[RECORDS SUPPLIED — start]

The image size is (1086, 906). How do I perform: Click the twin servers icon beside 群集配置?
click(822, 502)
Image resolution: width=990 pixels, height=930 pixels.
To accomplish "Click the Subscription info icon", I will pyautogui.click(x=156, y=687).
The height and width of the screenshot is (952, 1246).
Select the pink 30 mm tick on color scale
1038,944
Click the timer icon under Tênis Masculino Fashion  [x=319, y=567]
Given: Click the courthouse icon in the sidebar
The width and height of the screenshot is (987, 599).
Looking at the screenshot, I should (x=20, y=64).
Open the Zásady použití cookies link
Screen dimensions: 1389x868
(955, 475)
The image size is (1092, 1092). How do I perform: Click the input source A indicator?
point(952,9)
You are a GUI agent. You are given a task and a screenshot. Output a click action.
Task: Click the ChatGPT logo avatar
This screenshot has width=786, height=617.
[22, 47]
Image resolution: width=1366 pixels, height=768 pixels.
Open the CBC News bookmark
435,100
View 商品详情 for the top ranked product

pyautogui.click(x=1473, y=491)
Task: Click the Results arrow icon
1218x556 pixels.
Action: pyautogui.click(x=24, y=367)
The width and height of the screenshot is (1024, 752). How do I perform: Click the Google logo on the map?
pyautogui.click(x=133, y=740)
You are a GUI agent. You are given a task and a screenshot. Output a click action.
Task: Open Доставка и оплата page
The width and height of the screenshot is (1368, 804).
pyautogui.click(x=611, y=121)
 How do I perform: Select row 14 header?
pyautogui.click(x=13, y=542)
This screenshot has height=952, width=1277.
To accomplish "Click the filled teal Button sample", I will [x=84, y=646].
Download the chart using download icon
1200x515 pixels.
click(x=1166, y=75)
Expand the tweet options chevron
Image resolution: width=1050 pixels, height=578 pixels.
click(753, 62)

[RECORDS SUPPLIED — finish]

◆ **EXERCISE OBJECTIVE**
Word for word, retype all of the material.

◆ **COMPLETED EXERCISE**
The image size is (1086, 906). How do I perform: Click the twin servers icon beside 群集配置?
click(822, 502)
Image resolution: width=990 pixels, height=930 pixels.
To accomplish "Click the Subscription info icon", I will pyautogui.click(x=156, y=687).
The height and width of the screenshot is (952, 1246).
Select the pink 30 mm tick on color scale
1038,944
Click the timer icon under Tênis Masculino Fashion  [x=319, y=567]
Given: Click the courthouse icon in the sidebar
The width and height of the screenshot is (987, 599).
Looking at the screenshot, I should (x=20, y=64).
Open the Zásady použití cookies link
Screen dimensions: 1389x868
(955, 475)
The image size is (1092, 1092). How do I perform: Click the input source A indicator?
point(952,9)
You are a GUI agent. You are given a task and a screenshot. Output a click action.
Task: Click the ChatGPT logo avatar
This screenshot has width=786, height=617.
[22, 47]
Image resolution: width=1366 pixels, height=768 pixels.
Open the CBC News bookmark
435,100
View 商品详情 for the top ranked product

pyautogui.click(x=1473, y=491)
Task: Click the Results arrow icon
1218x556 pixels.
Action: pyautogui.click(x=24, y=367)
The width and height of the screenshot is (1024, 752). How do I perform: Click the Google logo on the map?
pyautogui.click(x=133, y=740)
You are a GUI agent. You are given a task and a screenshot. Output a click action.
Task: Open Доставка и оплата page
The width and height of the screenshot is (1368, 804).
pyautogui.click(x=611, y=121)
 How do I perform: Select row 14 header?
pyautogui.click(x=13, y=542)
This screenshot has height=952, width=1277.
To accomplish "Click the filled teal Button sample", I will [x=84, y=646].
Download the chart using download icon
1200x515 pixels.
click(x=1166, y=75)
Expand the tweet options chevron
Image resolution: width=1050 pixels, height=578 pixels.
click(753, 62)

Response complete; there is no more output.